> _Work request_
Check every line in the listing below for "trash". Copy the ones where it occurs.
_ _ _ _
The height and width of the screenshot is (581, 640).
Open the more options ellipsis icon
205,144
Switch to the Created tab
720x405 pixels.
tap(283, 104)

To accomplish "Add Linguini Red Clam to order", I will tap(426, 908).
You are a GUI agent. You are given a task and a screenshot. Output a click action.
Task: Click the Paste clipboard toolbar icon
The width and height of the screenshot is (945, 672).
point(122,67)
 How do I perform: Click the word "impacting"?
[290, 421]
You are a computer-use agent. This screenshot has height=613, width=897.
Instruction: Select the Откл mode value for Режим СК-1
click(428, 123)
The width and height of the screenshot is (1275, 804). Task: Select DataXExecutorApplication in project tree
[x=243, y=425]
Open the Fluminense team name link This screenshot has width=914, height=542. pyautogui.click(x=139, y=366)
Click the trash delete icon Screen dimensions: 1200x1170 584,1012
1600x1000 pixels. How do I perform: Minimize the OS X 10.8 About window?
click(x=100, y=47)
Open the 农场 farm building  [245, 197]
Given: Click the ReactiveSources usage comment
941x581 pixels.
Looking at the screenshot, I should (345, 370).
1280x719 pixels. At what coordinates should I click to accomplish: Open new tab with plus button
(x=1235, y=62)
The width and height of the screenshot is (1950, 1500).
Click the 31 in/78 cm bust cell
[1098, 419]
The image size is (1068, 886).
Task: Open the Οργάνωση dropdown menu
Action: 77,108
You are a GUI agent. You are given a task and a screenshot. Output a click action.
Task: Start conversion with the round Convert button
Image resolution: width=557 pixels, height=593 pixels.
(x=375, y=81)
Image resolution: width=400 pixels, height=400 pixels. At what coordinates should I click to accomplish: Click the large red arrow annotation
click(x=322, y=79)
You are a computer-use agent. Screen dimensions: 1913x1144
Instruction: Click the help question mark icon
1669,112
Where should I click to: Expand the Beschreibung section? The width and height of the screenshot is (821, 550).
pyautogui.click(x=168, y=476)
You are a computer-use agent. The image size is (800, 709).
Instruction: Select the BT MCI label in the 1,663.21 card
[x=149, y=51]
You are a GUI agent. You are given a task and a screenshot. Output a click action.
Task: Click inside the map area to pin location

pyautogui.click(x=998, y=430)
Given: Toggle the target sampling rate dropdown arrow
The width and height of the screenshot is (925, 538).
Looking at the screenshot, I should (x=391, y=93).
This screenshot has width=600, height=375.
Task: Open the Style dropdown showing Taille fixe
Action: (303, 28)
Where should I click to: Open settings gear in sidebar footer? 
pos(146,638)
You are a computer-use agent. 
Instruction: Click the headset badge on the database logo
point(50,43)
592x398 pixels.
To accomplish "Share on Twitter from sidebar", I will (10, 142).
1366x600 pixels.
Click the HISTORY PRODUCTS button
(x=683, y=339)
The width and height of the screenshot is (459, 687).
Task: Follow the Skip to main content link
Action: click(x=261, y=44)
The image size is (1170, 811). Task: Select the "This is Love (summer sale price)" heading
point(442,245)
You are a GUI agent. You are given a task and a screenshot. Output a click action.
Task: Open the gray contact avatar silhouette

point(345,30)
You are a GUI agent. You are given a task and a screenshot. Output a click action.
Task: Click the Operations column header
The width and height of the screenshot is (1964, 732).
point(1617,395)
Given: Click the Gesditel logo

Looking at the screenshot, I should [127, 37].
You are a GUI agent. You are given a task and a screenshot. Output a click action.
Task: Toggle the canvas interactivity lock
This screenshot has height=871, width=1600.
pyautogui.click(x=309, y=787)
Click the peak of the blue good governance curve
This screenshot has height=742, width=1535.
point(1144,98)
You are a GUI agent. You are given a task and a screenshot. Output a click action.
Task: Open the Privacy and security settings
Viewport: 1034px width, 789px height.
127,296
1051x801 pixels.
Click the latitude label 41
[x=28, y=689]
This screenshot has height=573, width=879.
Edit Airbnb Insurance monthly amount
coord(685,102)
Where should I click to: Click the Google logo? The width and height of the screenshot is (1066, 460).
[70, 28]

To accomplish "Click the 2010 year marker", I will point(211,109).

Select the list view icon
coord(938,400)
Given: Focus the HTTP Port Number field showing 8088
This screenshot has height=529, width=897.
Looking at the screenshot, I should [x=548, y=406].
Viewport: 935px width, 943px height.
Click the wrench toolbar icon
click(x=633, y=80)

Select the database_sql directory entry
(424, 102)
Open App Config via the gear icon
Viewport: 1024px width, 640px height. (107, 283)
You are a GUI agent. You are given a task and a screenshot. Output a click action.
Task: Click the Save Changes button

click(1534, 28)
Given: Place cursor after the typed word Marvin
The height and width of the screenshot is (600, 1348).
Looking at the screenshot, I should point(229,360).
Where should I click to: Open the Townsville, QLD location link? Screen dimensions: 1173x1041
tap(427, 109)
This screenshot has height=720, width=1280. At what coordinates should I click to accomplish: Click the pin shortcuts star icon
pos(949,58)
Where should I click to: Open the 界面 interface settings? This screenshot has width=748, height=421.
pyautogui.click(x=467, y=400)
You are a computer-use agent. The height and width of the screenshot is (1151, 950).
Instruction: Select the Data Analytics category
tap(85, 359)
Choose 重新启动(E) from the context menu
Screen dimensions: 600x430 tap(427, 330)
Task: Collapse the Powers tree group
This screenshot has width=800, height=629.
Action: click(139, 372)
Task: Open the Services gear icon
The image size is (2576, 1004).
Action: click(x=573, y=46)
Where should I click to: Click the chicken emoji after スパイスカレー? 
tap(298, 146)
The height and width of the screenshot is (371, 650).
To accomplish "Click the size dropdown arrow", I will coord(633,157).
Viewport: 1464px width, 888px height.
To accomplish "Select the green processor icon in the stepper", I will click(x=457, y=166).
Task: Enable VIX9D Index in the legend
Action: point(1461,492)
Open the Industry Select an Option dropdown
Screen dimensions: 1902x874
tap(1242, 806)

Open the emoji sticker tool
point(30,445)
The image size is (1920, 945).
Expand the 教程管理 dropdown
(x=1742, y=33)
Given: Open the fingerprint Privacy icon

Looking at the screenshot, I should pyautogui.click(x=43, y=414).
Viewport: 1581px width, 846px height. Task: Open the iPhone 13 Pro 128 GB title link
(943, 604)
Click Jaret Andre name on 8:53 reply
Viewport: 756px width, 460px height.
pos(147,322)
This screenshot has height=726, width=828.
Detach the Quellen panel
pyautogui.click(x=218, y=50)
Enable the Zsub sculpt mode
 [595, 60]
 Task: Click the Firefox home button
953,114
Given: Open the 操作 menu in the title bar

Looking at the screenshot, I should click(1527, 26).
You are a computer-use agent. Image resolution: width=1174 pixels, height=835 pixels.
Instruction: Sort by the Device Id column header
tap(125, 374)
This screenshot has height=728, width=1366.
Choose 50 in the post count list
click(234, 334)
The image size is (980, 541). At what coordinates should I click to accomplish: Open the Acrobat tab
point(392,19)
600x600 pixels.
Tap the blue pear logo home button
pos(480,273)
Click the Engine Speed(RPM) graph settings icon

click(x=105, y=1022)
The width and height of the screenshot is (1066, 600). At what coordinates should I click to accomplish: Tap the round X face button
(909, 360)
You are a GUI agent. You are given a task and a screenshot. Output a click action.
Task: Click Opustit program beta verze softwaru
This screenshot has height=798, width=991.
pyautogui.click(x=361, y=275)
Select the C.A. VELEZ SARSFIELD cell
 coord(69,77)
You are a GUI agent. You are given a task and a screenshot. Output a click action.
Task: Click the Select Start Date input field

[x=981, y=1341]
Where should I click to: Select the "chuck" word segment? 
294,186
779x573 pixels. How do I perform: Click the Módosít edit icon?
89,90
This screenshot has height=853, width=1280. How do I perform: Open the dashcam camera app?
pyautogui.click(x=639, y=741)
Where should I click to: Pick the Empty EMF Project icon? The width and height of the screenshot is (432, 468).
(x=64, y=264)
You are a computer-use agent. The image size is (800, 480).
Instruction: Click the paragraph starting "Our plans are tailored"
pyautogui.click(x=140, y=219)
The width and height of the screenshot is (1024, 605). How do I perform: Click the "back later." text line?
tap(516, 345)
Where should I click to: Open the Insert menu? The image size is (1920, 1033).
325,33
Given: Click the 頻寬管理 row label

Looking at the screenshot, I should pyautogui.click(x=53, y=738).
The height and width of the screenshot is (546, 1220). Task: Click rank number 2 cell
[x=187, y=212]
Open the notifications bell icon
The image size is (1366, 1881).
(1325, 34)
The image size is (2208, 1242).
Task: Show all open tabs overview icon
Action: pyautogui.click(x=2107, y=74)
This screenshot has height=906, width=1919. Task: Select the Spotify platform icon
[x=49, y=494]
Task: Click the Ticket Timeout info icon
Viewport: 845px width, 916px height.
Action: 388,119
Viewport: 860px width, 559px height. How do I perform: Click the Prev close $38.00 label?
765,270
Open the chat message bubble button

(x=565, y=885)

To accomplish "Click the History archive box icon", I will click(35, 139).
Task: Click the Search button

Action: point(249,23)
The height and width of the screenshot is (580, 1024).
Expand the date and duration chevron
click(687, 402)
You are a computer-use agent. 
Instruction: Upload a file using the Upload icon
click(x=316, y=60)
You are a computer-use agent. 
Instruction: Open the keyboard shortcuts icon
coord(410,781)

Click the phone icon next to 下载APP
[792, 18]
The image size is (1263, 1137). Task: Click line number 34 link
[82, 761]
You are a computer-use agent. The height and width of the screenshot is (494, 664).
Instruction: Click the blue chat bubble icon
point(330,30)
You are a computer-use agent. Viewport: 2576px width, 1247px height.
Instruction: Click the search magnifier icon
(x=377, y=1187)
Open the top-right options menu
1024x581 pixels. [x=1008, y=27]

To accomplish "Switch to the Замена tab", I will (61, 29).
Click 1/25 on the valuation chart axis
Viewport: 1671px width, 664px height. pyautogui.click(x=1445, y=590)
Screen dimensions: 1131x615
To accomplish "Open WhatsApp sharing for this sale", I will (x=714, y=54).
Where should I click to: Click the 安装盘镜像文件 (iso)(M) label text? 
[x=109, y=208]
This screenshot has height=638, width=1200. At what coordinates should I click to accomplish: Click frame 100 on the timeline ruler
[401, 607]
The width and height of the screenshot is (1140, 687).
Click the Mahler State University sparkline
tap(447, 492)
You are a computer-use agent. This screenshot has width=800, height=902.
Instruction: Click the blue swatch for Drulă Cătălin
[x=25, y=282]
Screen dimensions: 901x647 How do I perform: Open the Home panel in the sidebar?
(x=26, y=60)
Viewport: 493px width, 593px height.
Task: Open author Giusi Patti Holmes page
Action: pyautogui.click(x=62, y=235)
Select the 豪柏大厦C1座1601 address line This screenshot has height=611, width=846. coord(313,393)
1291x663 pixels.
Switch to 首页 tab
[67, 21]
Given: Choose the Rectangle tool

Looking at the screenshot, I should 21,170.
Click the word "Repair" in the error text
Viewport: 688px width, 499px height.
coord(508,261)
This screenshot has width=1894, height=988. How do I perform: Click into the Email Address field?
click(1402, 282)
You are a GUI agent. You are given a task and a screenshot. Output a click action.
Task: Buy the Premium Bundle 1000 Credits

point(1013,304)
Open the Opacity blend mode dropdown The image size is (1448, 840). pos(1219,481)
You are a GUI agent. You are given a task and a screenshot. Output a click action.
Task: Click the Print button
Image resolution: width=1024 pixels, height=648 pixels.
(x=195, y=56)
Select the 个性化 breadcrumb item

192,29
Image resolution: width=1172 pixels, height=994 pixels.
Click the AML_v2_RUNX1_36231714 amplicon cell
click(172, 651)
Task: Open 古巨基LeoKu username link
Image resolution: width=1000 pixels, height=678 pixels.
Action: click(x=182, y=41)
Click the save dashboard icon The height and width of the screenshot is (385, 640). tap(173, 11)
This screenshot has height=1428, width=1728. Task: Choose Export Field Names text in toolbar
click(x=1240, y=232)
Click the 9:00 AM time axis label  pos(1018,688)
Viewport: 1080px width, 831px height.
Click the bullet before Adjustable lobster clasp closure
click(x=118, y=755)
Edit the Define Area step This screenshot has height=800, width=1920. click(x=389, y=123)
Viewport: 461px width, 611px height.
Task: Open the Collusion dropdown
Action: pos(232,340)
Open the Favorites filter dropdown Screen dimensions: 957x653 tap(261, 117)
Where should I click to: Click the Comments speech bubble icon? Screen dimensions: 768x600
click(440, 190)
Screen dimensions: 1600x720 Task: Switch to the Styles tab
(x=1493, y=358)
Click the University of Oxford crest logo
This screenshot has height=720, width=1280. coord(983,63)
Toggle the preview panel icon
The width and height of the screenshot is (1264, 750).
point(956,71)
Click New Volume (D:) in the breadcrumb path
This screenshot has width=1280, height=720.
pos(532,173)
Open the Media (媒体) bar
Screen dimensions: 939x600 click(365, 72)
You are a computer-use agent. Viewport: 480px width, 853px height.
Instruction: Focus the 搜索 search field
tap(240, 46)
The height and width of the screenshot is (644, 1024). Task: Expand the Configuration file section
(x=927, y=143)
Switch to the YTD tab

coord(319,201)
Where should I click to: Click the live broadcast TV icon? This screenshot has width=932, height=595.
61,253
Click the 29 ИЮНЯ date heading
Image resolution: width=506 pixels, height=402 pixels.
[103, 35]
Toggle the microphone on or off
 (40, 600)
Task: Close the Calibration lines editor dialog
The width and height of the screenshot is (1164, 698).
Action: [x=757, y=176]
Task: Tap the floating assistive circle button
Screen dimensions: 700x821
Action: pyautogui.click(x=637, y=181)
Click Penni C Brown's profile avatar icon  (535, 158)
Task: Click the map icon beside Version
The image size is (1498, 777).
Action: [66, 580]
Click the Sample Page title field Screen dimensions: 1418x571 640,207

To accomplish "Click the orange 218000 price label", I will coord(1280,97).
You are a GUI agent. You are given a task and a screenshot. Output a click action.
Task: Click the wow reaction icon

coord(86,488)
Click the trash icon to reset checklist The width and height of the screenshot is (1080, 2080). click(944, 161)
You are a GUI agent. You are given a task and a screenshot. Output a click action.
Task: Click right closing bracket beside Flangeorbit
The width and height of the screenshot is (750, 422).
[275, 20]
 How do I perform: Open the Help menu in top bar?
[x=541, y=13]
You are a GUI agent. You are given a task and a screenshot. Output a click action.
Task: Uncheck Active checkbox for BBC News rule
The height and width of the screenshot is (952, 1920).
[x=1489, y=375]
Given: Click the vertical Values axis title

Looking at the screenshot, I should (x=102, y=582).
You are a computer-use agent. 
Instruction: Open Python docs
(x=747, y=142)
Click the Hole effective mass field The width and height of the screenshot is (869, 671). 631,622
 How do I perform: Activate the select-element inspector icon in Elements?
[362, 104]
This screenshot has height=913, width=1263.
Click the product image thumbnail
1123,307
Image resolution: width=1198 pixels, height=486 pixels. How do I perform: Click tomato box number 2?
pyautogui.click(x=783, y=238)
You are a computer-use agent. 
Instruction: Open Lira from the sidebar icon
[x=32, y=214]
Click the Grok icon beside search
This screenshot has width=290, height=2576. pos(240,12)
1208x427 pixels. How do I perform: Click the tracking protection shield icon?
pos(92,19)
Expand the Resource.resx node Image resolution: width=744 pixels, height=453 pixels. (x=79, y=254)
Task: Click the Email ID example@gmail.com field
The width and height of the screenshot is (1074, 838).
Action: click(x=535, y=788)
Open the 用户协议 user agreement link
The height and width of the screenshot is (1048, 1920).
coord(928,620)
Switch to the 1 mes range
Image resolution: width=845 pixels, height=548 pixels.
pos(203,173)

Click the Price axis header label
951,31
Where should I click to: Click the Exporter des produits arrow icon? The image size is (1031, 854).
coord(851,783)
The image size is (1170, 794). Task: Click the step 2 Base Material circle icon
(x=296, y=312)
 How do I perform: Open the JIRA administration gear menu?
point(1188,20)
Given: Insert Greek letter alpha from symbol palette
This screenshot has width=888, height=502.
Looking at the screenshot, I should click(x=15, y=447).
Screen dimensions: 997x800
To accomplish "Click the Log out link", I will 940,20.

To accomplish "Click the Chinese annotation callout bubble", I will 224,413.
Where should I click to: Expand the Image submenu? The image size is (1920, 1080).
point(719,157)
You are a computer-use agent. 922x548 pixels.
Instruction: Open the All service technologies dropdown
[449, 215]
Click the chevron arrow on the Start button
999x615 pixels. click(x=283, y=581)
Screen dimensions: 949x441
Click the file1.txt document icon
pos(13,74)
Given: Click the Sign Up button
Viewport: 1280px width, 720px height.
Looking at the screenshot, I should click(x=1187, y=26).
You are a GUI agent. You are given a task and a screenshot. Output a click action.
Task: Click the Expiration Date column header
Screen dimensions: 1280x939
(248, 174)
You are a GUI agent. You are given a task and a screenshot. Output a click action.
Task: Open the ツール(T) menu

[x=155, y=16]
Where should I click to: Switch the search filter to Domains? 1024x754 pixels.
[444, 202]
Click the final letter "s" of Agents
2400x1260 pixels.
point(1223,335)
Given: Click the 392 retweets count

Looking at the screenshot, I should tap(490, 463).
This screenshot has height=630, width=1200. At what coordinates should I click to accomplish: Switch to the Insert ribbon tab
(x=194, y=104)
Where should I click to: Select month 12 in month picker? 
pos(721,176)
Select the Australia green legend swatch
_ _ _ _
> _Result_
Click the trash delete icon Screen dimensions: 1200x1170 584,1012
Click the trash icon to reset checklist The width and height of the screenshot is (1080, 2080). click(944, 161)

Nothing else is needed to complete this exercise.